On 2018-11-10 18:56:01, Daniel Lange wrote:
> Antoine,
>
> thank you very much for your filter-branch scripts.
you're welcome! glad it can be of use.
> I tested each:
>
> 1) the golang version:
> It completes after 3h36min:
>
> # git filter-branch --tree-filter '/split-by-year' HEAD
> Rewrite a09118bf0a33f3721c0b8f6880c4cbb1e407a39d (68282/68286) (12994 seconds
> passed, remaining 0 predicted)
> Ref 'refs/heads/master' was rewritten
>
> But it doesn't Close() the os.OpenFile handles so ...
> all data/CVE/list. files are 0 bytes long. Sic!
Well. That explains part of the performance difference. ;)
There were multiple problems with the golang source - variable shadowing
and, yes, a missing Close(). Surprisingly, the fixed version results is
*slower* than the equivalent Python code, taking about one second per
run or 1102 seconds for the last 1000 commits. I'm at a loss as to how I
managed to make go run slower than Python here (and can't help but think
C would have been easier, again). Probably poor programming on my
part. New version attached.
[...]
> 2.1) the Python version
> You claim #!/usr/bin/python3 in the shebang, so I tried that first:
>
> # git filter-branch --tree-filter '/usr/bin/python3
> /__pycache__/split-by-year.cpython-35.pyc' HEAD
> Rewrite 990d3c4bbb49308fb3de1e0e91b9ba5600386f8a (1220/68293) (41 seconds
> passed, remaining 2254 predicted)
> Traceback (most recent call last):
> File "split-by-year.py", line 13, in
> File "/usr/lib/python3.5/codecs.py", line 321, in decode
> (result, consumed) = self._buffer_decode(data, self.errors, final)
> UnicodeDecodeError: 'utf-8' codec can't decode byte 0xf6 in position 5463:
> invalid start byte
> tree filter failed: /usr/bin/python3 /__pycache__/split-by-year.cpython-35.pyc
I suspected this would be a problem, but didn't find any occurence in
the shallow clone so I forgot about it. Note that the golang version
takes great care to treat the data as binary...
> The offending commit is:
> * 990d3c4bbb - Rename sarge-checks data to something not specific to sarge,
> since we're working on etch now.
> Sorry for the probable annoyance, but it had to be done. (13 years ago)
> [Joey Hess]
>
> There will be many more like this, so for Python3
> this needs needs to be made unicode-agnostic.
... so I rewrote the thing to handle only binary and tested it against
that version of the file. It seems to work fine.
> Notice I compiled the .py to .pyc which makes it
> much faster and thus well usable.
Interesting. I didn't see much difference in performance in my
benchmarks on average, but the worst-case run did improve by 150ms, so I
guess this is worth the trouble. For those who didn't know (like me)

— TASK TO COMPLETE —
Can you transcribe the filter-branch email above from "There were multiple" up to and including "New version attached."?

— RECORD EXCERPTS —
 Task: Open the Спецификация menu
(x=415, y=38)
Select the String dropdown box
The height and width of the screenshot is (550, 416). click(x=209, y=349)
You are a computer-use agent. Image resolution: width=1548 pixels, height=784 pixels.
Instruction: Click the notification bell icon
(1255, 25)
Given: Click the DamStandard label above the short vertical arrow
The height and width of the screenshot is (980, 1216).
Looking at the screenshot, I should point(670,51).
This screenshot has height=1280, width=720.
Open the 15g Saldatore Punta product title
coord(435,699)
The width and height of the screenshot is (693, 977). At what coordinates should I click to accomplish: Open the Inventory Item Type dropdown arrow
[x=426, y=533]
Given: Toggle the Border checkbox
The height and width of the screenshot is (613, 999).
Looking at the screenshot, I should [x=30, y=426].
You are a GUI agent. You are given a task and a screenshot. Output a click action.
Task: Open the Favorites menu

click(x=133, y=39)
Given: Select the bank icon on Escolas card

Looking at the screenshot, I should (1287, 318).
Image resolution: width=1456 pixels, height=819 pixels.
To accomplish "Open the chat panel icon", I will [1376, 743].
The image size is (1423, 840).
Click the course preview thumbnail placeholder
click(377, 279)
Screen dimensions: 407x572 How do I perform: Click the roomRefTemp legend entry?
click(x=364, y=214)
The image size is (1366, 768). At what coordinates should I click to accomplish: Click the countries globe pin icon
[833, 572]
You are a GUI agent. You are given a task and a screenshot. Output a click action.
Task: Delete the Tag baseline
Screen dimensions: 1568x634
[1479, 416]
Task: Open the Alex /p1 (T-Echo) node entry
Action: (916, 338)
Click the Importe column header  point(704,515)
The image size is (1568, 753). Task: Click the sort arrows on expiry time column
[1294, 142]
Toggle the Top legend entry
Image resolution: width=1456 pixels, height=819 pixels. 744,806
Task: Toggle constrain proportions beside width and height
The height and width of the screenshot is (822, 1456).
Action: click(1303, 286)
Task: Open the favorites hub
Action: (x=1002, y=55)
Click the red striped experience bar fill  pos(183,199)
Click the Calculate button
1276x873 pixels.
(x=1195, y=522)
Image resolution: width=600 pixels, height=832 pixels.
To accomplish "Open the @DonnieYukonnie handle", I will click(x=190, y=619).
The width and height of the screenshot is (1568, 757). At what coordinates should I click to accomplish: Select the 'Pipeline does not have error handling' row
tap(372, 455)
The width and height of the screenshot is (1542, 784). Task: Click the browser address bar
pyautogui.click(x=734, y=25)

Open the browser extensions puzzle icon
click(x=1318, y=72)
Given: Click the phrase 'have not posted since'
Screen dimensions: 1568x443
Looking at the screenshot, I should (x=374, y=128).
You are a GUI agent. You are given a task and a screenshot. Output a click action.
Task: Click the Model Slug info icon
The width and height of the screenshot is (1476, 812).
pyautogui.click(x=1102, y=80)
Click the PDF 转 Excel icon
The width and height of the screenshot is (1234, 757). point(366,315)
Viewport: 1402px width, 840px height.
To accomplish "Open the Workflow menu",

— THE OUTPUT —
There were multiple problems with the golang source - variable shadowing
and, yes, a missing Close(). Surprisingly, the fixed version results is
*slower* than the equivalent Python code, taking about one second per
run or 1102 seconds for the last 1000 commits. I'm at a loss as to how I
managed to make go run slower than Python here (and can't help but think
C would have been easier, again). Probably poor programming on my
part. New version attached.